• **Exercise instructions**
Reproduce the data below in full and to the letter, images excepted.

• **Study material**

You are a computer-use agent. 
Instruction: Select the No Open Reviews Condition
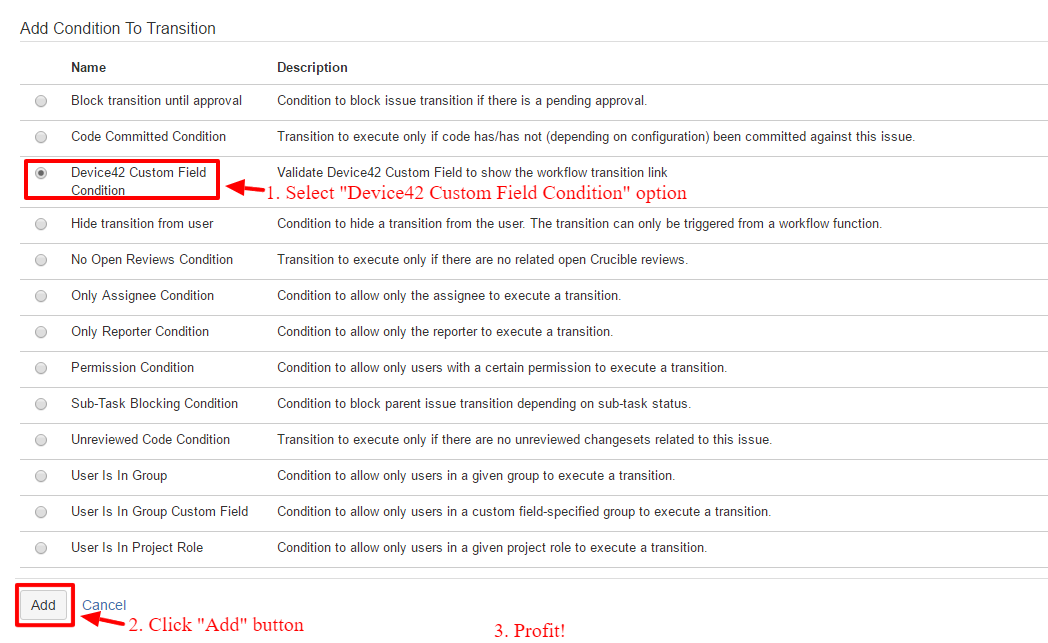point(40,259)
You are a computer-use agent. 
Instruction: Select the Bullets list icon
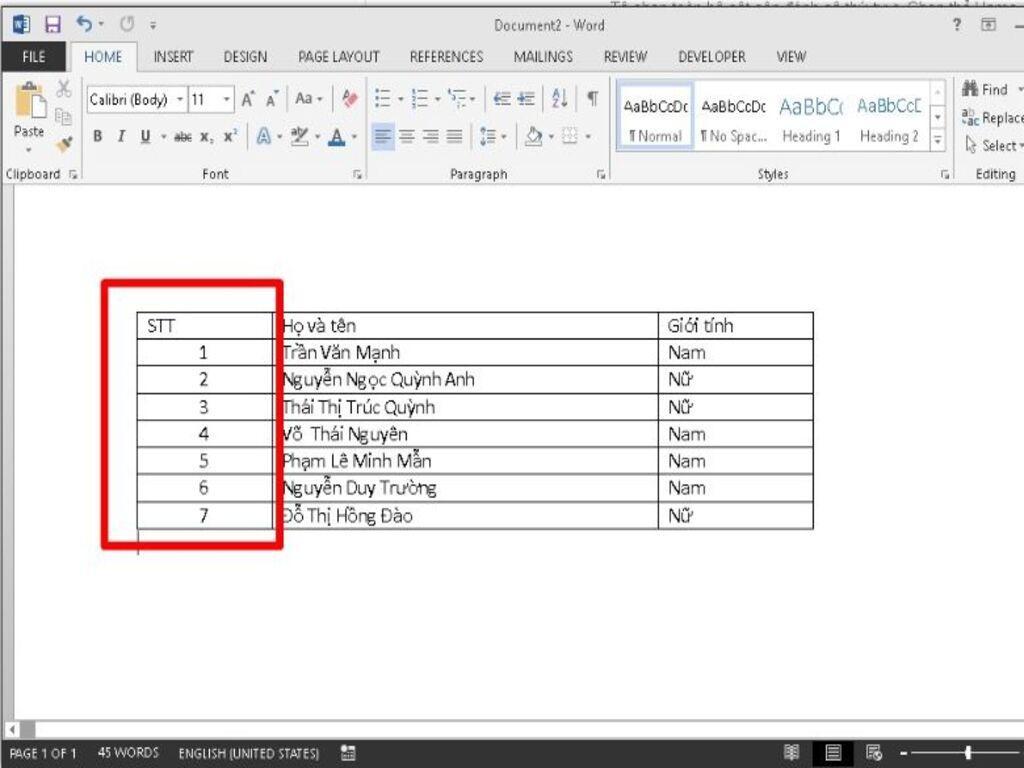(382, 97)
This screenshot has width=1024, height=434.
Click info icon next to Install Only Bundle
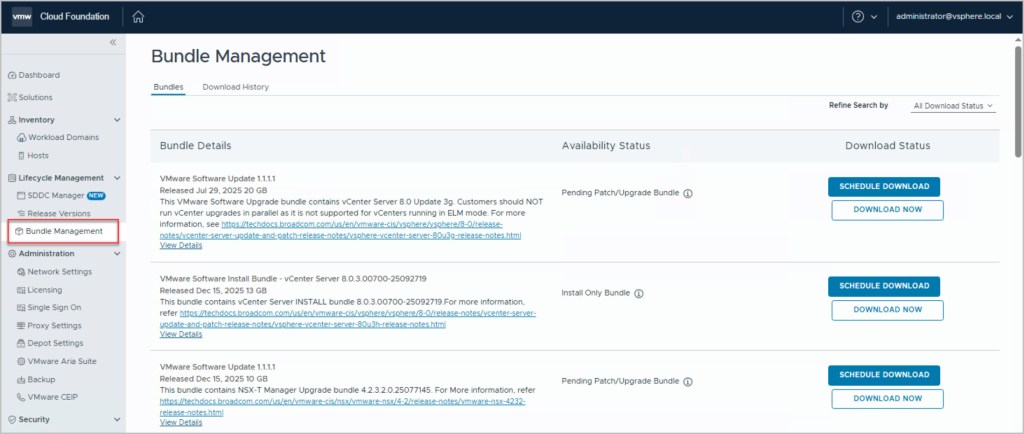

• **Task answer**
You are a computer-use agent. 
Instruction: Select the No Open Reviews Condition
point(40,259)
You are a computer-use agent. 
Instruction: Select the Bullets list icon
(382, 97)
This screenshot has width=1024, height=434.
Click info icon next to Install Only Bundle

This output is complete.